In Vitro and In Vivo Evaluation of Core–Shell Mesoporous Silica as a Promising Water-Insoluble Drug Delivery System: Improving the Dissolution Rate and Bioavailability of Celecoxib With Needle-Like Crystallinity

Abstract

The objective of our study was to prepare mesoporous silica nanoparticles with a core–shell structure (CSMSNs) and improve the dissolution and bioavailability of celecoxib (Cxb), a water-insoluble drug, by changing its needle-like crystal form. CSMSNs are prepared by a core-shell segmentation self-assembly method. The SBET and Vt of CSMSNs were 890.65 m2/g and 1.23 cm3/g, respectively. Cxb was incorporated into CSMSNs by the solvent evaporation method. The gastrointestinal irritancy of the CSMSNs was evaluated by a gastric mucosa irritation test. In vitro dissolution and in vivo pharmacokinetic tests were carried out to study the improvement in the dissolution behavior and oral bioavailability of Cxb.
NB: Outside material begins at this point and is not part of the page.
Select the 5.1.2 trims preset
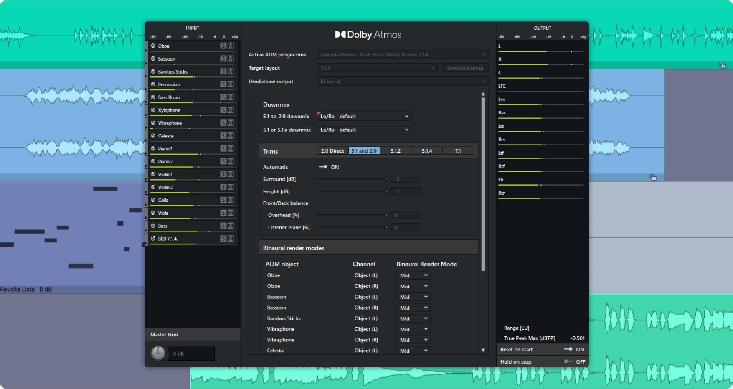733x389 pixels. coord(395,150)

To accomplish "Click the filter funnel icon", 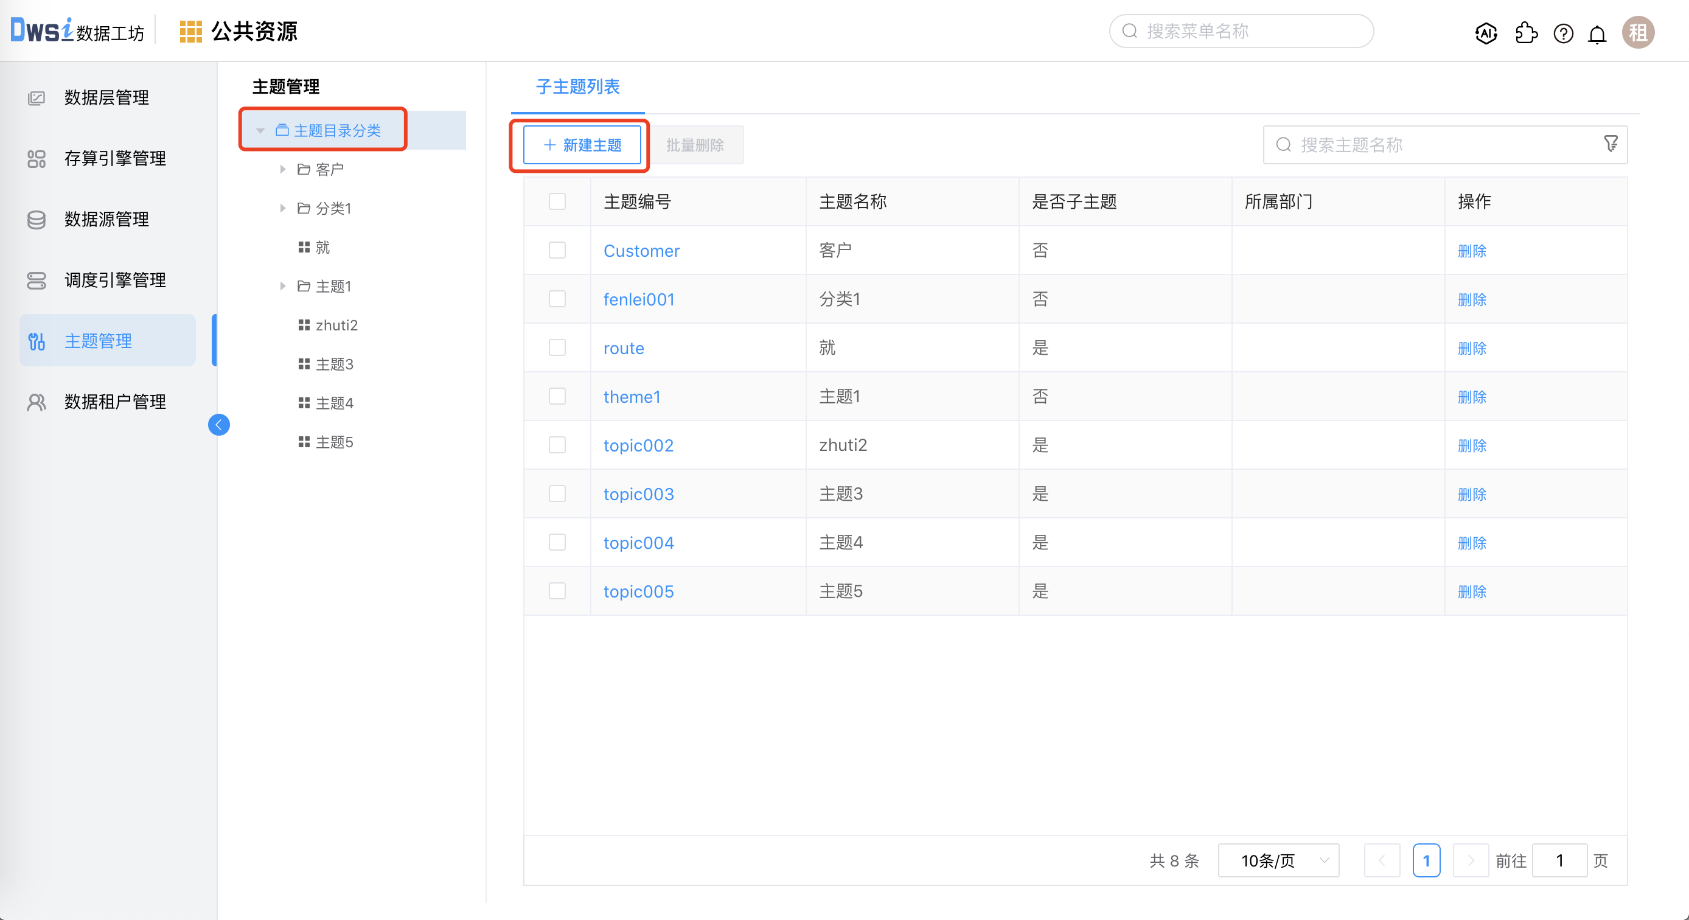I will (x=1610, y=144).
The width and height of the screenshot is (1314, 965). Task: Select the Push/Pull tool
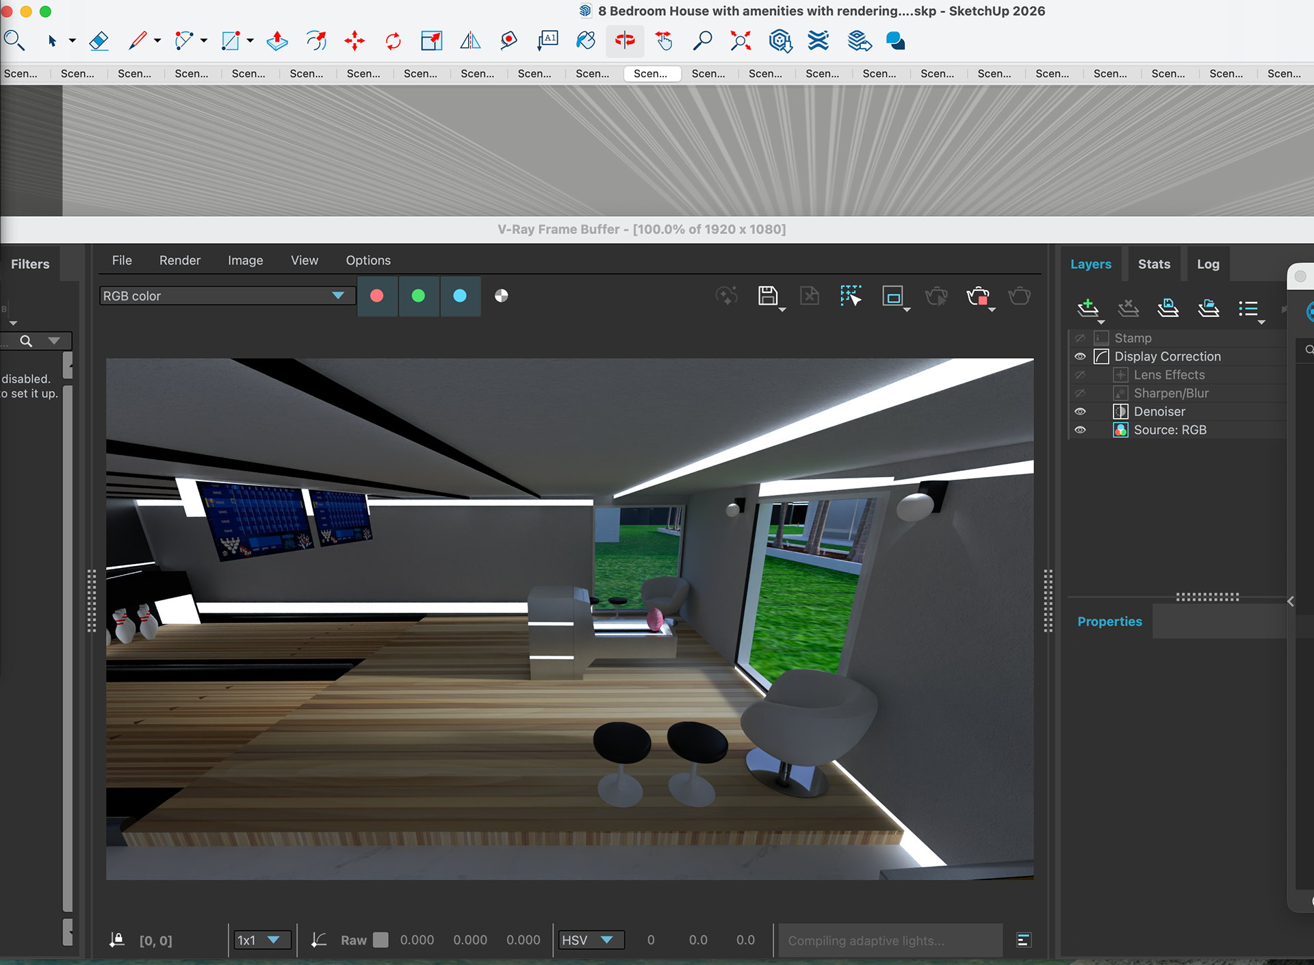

In conclusion, gastric mucosa irritation study indicated the good biocompatibility of CSMSNs. The cumulative dissolution of CSMSNs-Cxb is 86.2% within 60 min in SIF solution, which may be ascribed to the crystal form change caused by control of the nanochannel for CSMSNs. Moreover, CSMSNs could enhance the 9.9-fold AUC of Cxb. The cumulative dissolution and bioavailability of Cxb were both significantly enhanced by CSMSNs. CSMSNs with a core–shell structure are suitable as a carrier for a poorly water-soluble drug (Cxb).